Penelitian Universitas Curtin yang menggunakan pencitraan termal numbat di Australia Barat menemukan bahwa selama cuaca panas, hewan yang terancam punah dibatasi aktivitasnya di bawah sinar matahari minimal sepuluh menit sebelum mereka kepanasan hingga suhu tubuh lebih dari 40°C.
Penulis utama Dr Christine Cooper, dari Curtin's School of Molecular and Life Sciences, mengatakan meskipun menggunakan teknik seperti meninggikan atau meratakan bulunya untuk mengatur suhu tubuh, numbat rentan terhadap panas berlebih, yang merupakan pertimbangan penting untuk upaya konservasi di masa depan, terutama mengingat kondisi kita. iklim pemanasan.
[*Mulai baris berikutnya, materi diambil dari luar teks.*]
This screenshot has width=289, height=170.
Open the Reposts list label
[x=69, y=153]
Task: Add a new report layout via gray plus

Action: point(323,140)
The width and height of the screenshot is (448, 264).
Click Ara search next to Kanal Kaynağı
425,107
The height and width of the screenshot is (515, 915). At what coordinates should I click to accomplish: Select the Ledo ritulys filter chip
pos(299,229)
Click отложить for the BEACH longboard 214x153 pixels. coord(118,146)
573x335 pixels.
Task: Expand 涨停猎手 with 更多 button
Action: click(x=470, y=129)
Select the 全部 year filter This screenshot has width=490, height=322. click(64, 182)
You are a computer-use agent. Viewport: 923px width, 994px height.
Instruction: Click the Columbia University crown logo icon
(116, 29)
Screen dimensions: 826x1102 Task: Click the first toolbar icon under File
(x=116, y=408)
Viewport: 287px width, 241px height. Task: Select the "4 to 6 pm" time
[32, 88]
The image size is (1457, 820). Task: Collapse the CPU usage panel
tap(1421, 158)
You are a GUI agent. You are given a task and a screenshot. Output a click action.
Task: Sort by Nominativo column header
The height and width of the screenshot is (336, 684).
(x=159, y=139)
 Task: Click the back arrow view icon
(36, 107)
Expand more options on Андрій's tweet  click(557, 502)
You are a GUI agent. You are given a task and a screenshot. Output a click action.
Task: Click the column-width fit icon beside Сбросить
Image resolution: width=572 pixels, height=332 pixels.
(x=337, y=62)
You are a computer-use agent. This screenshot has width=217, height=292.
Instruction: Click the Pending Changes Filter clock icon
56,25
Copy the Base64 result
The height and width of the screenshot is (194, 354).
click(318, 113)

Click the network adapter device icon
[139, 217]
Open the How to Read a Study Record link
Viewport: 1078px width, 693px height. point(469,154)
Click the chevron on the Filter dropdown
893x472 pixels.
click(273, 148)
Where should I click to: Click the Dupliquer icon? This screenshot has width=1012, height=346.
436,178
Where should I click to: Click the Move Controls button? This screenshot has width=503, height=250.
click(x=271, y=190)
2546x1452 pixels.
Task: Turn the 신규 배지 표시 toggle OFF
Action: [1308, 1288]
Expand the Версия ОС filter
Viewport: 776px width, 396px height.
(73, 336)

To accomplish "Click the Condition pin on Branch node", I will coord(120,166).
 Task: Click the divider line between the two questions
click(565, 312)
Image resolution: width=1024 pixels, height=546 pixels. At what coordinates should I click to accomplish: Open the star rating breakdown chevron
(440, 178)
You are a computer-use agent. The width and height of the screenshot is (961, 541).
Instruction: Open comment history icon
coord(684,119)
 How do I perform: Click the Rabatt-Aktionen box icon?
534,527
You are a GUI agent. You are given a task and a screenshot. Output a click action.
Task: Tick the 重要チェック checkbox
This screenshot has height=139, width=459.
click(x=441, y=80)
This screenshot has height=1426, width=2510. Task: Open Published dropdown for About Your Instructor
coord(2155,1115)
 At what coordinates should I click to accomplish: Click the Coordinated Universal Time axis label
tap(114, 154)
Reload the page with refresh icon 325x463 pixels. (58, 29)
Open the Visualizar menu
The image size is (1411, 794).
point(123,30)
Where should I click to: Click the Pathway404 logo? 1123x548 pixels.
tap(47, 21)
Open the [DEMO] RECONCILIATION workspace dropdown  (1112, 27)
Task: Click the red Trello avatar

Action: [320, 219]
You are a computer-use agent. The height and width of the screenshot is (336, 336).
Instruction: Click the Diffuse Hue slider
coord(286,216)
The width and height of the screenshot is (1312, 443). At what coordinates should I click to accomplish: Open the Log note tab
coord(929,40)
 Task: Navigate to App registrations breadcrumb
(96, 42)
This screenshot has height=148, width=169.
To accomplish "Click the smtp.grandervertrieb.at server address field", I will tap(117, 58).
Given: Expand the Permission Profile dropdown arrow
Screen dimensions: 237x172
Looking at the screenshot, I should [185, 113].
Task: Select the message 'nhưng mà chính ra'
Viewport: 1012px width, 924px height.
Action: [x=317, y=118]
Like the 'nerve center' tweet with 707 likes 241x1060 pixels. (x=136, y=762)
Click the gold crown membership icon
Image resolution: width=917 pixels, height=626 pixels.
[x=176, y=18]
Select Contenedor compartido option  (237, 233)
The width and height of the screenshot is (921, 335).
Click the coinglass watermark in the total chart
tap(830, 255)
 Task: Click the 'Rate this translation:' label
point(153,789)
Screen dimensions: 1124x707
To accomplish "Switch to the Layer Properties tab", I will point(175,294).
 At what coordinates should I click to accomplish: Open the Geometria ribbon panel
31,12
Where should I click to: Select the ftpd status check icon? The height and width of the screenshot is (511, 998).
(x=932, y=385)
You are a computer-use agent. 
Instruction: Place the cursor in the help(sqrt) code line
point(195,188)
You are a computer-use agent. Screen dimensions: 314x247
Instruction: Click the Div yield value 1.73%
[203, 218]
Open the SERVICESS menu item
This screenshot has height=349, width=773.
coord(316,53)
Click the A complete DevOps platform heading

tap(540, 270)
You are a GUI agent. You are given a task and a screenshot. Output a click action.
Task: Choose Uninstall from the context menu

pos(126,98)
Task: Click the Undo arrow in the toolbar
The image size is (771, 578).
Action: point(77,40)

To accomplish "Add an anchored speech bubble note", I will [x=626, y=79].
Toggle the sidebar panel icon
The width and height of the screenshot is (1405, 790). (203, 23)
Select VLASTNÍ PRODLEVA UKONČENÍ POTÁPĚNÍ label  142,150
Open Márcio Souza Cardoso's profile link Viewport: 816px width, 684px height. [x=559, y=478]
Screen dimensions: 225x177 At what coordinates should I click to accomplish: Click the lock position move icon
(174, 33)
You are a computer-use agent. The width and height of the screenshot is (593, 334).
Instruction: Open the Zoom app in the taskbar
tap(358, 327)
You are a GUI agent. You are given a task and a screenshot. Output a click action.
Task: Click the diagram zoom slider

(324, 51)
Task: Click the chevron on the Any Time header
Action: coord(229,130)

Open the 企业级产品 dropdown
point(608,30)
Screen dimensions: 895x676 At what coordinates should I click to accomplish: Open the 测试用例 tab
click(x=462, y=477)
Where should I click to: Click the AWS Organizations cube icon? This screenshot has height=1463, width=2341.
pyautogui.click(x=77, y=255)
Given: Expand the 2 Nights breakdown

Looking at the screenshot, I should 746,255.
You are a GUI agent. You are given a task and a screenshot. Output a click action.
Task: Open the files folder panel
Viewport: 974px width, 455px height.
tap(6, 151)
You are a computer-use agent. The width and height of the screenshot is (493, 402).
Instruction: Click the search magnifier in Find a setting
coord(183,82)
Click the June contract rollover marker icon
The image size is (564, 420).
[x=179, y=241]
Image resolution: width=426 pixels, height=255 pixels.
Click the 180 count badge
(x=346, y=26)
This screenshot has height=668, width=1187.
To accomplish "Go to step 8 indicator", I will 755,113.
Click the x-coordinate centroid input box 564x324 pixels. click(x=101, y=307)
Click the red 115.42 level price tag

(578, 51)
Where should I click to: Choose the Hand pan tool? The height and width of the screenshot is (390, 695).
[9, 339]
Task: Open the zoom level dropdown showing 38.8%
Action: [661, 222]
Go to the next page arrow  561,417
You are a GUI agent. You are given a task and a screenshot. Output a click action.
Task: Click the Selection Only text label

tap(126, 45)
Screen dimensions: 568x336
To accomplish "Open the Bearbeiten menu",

“Hanya aktif di siang hari dan dengan pola makan rayap yang eksklusif, numbat sering kali terkena suhu tinggi dan mendapatkan panas dari sinar matahari langsung. Bahkan saat berada di tempat teduh, mereka memperoleh panas dari radiasi tanah, batu, dan pepohonan,” kata Dr Cooper.
“Kami menemukan saat cuaca dingin, numbat tetap hangat dengan menaikkan bulunya untuk memberikan isolasi yang lebih baik dan memungkinkan lebih banyak radiasi menembus. Saat cuaca panas, mereka menekan bulunya untuk memudahkan hilangnya panas dan melindungi kulit dari radiasi matahari. Dengan cara ini tubuh mereka berfungsi sebagai jendela termal yang memungkinkan terjadinya pertukaran panas.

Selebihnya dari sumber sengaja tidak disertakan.